Se reprovar é ruim, qual a evidência sobre a "aprovação automática"?

POR ANTÔNIO GOIS     15/01/2016 

Continuando o debate sobre repetência nos post anteriores (veja aqui e aqui), recebi um email de um leitor com um questionamento pertinente: se reprovar é uma péssima estratégia, o que devemos fazer? Aprovar sem o aluno saber? Claro que a resposta mais óbvia para esta pergunta seria dizer: o foco está em fazer todo aluno aprender. Mas, se essa fosse uma tarefa tão simples no Brasil, não teríamos indicadores de qualidade do ensino tão preocupantes. 

No Brasil, o debate sobre os ciclos (tratados como aprovação automática principalmente entre os críticos desse sistema) foi (e ainda é) acalorado. Poucos, porém, são os estudos que analisaram rigorsamente o impacto dessa medida. Eu conheço ao menos dois, ambos com conclusões favoráveis ao sistema. Um deles foi feito pelos pesquisadores Naércio Menezes-Filho, Lígia Vasconcellos, Sérgio Ribeiro da Costa Werlang e Roberta Loboda Biondi. O estudo concluiu que o sistema levou, como era de se esperar, a uma maior taxa de aprovação e menor taxa de abandono nas escolas que adotam o programa. "Com relação ao desempenho escolar, obteve-se uma redução na proficiência dos estudantes da 8a série do ensino fundamental, enquanto que para a 4a série os resultados não foram significativos. A partir destas estimativas, é calculado o retorno econômico do programa e concluímos que a adoção da progressão continuada atinge seus objetivos de aumentar o incentivo para a permanência do aluno na escola, o que tem como conseqüência direta a melhora da renda futura, mesmo com o impacto negativo no desempenho", concluem os autores, no estudo que pode ser lido aqui.

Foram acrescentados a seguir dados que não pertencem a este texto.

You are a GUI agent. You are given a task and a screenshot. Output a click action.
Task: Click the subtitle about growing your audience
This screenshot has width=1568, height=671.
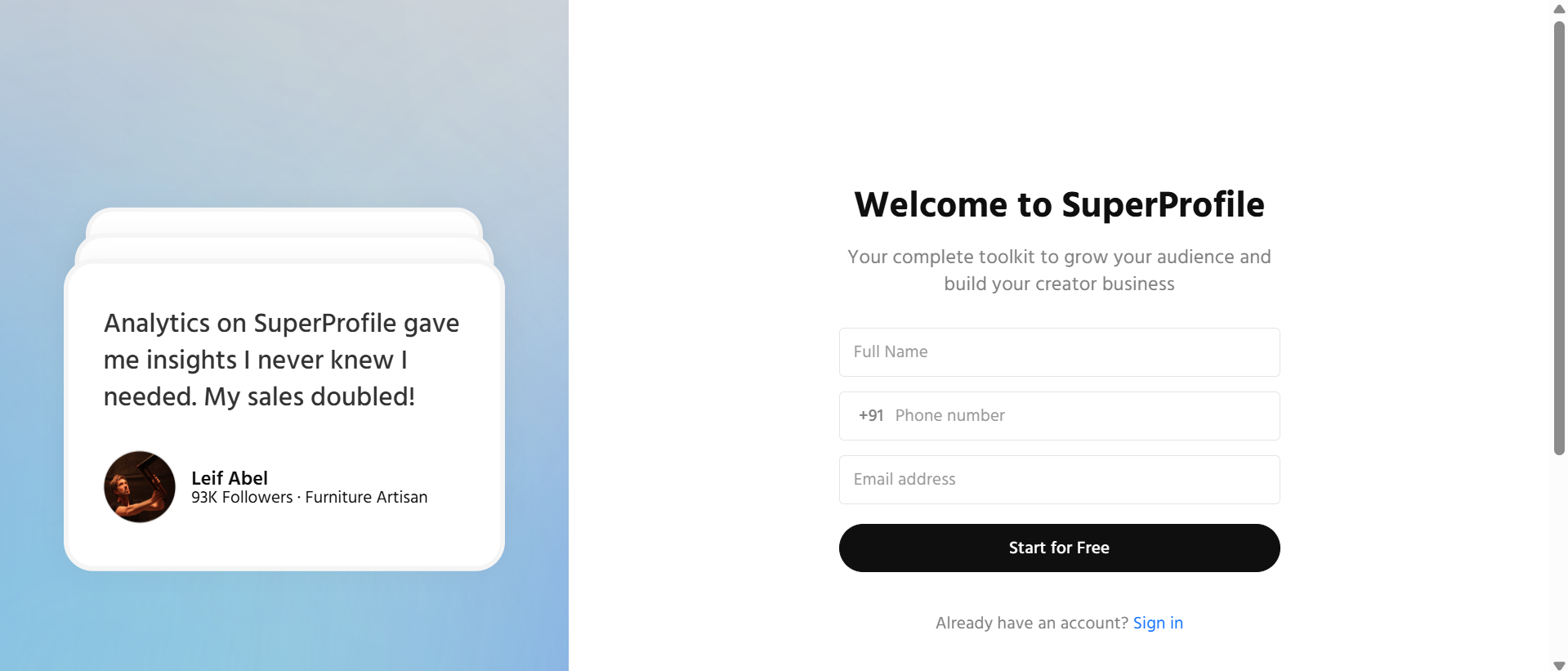[x=1059, y=270]
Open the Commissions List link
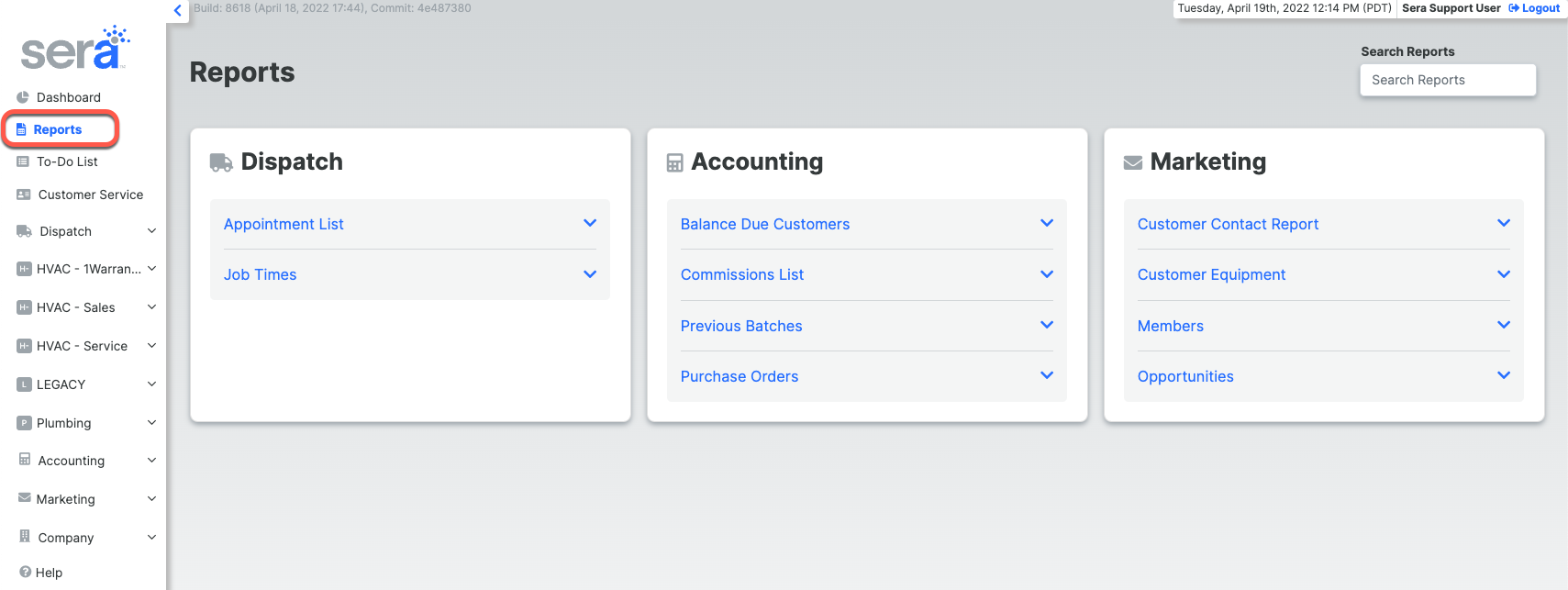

Outro estudo que abordou o tema foi feito pelo pesquisador Sergei Soares, do Ipea. Soares conclui que "os resultados mostram que as políticas de progressão continuada não exercem qualquer impacto negativo sobre o desempenho escolar dos alunos. Ao contrário, verifica-se um impacto positivo de políticas de progressão continuada sobre os resultados dos exames, embora estes não sejam significativos devido ao baixo número de observações na amostra."

Leia o estudo aqui ou abaixo

TD 1300 - A Repetência no Contexto Internacional: O que Dizem os Dados de Avaliações das Quais o Brasil não Participa?

Sergei Suarez Dillon Soares / Brasília, agosto de 2007

O Brasil se caracteriza por um altíssimo nível de repetência. Apenas Angola tem taxas tão altas quanto as brasileiras. As evidências qualitativa e quantitativa estabelecendo um elo entre a repetência e a evasão escolar são extensas. No entanto, há pouca discussão no Brasil sobre o impacto da repetência no contexto internacional. O objetivo deste texto é usar os dados de duas avaliações internacionais - em matemática e ciências (Trends in International Mathematics and Science Study, Timss) e em leitura (Progress in International Reading Literacy Study, PIRLS) ? para estimar em que medida as políticas de combate à repetência têm impactos negativos sobre o desempenho em testes padronizados. Para estimar este impacto, usei tanto comparações univariadas dos resultados de países com diversas políticas com relação à progressão continuada, como também análise de regressão na qual cada país representa uma unidade. Os resultados mostram que as políticas de progressão continuada não exercem qualquer impacto negativo sobre o desempenho escolar dos alunos. Ao contrário, verifica-se um impacto positivo de políticas de progressão continuada sobre os resultados dos exames, embora estes não sejam significativos devido ao baixo número de observações na amostra.